(Source data)
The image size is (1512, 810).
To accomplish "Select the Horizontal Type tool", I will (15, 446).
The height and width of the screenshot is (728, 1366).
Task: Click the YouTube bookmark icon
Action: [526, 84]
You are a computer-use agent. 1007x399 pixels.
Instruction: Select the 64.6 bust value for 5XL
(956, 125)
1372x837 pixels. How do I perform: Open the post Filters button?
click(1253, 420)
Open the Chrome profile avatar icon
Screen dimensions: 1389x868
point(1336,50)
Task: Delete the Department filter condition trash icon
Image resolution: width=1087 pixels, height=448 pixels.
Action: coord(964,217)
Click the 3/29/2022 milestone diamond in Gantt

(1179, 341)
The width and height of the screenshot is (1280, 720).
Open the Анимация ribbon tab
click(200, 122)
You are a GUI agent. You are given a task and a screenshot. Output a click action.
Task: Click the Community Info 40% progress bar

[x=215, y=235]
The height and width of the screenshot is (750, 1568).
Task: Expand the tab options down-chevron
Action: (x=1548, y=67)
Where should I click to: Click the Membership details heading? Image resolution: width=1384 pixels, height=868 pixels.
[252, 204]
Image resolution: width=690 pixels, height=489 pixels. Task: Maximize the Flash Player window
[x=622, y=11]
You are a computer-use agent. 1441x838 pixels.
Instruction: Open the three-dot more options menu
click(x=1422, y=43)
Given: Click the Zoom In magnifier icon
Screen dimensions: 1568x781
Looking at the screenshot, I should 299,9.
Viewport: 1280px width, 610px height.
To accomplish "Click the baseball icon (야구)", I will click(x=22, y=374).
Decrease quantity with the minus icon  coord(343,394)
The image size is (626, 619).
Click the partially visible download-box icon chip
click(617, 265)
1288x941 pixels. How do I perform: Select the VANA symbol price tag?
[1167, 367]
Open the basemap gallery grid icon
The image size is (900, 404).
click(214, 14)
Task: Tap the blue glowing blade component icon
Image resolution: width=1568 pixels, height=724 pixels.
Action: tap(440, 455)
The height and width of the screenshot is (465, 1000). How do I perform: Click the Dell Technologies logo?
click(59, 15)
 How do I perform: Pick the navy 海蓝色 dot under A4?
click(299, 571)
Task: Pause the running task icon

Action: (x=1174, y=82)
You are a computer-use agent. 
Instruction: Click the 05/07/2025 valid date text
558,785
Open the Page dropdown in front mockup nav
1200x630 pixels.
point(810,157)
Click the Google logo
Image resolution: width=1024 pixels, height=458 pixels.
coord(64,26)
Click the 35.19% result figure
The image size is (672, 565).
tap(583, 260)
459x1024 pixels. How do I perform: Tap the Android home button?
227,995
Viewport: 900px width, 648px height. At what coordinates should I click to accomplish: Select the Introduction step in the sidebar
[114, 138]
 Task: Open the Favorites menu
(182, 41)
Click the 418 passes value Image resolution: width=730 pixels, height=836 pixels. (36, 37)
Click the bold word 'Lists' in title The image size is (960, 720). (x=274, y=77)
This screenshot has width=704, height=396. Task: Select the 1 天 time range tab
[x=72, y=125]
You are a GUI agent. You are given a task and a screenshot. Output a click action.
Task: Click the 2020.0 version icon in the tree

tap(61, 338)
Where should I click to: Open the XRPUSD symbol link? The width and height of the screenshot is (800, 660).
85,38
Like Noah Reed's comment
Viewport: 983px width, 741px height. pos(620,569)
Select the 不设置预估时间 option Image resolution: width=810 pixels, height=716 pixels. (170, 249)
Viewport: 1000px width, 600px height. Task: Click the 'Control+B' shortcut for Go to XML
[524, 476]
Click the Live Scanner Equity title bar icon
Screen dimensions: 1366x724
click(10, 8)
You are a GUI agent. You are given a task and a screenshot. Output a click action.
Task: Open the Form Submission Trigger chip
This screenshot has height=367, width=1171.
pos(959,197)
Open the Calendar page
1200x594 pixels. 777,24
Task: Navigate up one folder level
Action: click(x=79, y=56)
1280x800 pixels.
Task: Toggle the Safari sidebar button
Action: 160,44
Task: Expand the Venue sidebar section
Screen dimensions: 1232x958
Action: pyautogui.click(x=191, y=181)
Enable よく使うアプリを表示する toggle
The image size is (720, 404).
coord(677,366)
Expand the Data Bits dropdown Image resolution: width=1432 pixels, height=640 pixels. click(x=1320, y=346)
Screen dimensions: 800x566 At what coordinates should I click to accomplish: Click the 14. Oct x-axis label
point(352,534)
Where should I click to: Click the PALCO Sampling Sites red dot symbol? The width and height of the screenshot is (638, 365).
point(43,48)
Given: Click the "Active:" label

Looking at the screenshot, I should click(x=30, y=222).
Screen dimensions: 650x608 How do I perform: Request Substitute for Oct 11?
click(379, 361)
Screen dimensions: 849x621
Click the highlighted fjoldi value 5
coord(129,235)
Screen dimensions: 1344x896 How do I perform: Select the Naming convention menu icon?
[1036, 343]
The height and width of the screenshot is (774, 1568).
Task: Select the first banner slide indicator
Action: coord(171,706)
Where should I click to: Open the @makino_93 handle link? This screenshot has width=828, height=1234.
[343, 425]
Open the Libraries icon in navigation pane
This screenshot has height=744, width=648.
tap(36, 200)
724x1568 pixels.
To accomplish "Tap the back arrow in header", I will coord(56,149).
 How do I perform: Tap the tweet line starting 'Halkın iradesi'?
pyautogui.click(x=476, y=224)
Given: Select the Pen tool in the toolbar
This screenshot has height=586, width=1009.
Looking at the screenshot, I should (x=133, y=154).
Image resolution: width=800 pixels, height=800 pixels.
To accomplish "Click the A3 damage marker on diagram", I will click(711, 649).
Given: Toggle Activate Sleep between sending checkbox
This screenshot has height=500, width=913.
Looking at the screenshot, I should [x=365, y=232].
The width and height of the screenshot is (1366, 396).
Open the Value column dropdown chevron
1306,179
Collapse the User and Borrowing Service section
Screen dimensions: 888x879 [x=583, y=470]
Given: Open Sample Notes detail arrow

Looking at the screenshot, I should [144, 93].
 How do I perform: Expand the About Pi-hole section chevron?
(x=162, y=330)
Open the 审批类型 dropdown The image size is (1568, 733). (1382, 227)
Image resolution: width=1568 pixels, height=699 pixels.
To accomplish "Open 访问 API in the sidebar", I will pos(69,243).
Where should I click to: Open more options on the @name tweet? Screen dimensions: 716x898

## What you have to do:
Nothing should appear in the output except the lines from the one with "Image resolution: width=800" through the end of the records above, copied exactly.

## Response to this exercise:
Image resolution: width=800 pixels, height=800 pixels.
To accomplish "Click the A3 damage marker on diagram", I will click(711, 649).
Given: Toggle Activate Sleep between sending checkbox
This screenshot has height=500, width=913.
Looking at the screenshot, I should [x=365, y=232].
The width and height of the screenshot is (1366, 396).
Open the Value column dropdown chevron
1306,179
Collapse the User and Borrowing Service section
Screen dimensions: 888x879 [x=583, y=470]
Given: Open Sample Notes detail arrow

Looking at the screenshot, I should [144, 93].
 How do I perform: Expand the About Pi-hole section chevron?
(x=162, y=330)
Open the 审批类型 dropdown The image size is (1568, 733). (1382, 227)
Image resolution: width=1568 pixels, height=699 pixels.
To accomplish "Open 访问 API in the sidebar", I will pos(69,243).
Where should I click to: Open more options on the @name tweet? Screen dimensions: 716x898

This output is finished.